Canadian Pizza Magazine

‘Restaurants of Niagara’ online forum is a gathering place for restaurants and the public

By Colleen Cross   

Features Business and Operations Marketing

Facebook group Restaurants of Niagara serves both the public and the restaurants. Image courtesy Marcel Morgenstern, restaurantsofniagara.com

Niagara Falls, Ont. – A busy Niagara-area Facebook group is helping restaurants and the public come together for mutual benefit. Just ask Albert Zappitelli, an enthusiastic member.

The owner and operator of Zappi’s Pizza & Pasta in the tourism district of Niagara Falls, Ont., in 2003 had rekindled the family pizzeria established in 1971 by his parents, Connie and Tony Zappitelli. Business was strong, but when COVID-19 hit, Zappi’s shifted gears to lean heavily on delivery and causing the entrepreneur concern.

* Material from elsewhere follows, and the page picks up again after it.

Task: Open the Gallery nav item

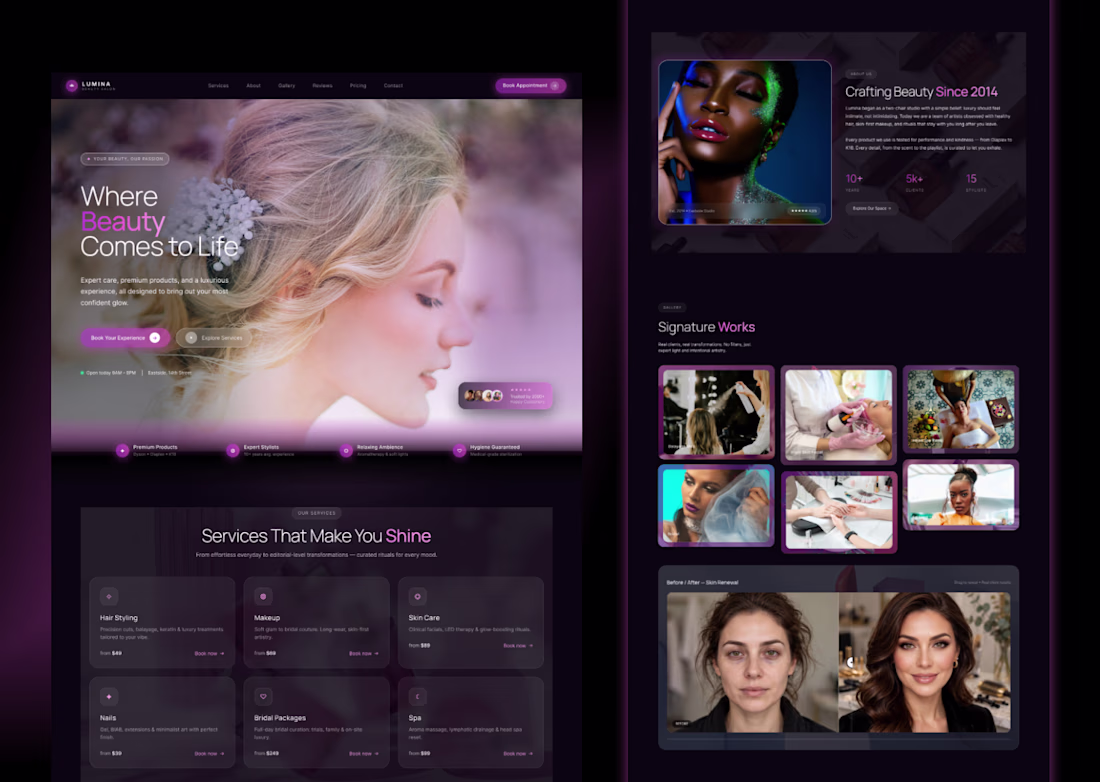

“The profit on takeout is so small compared to the dining room,” he says, adding that takeout made up only 25 per cent of the business. Able to take advantage of the government’s wage subsidy, he and his team, like so many pizzerias, focused on quality and serving their local customers, who made up half of their sales.

Fortunately, the entrepreneur found a goldmine of a free marketing resource in a Facebook group called Restaurants of Niagara.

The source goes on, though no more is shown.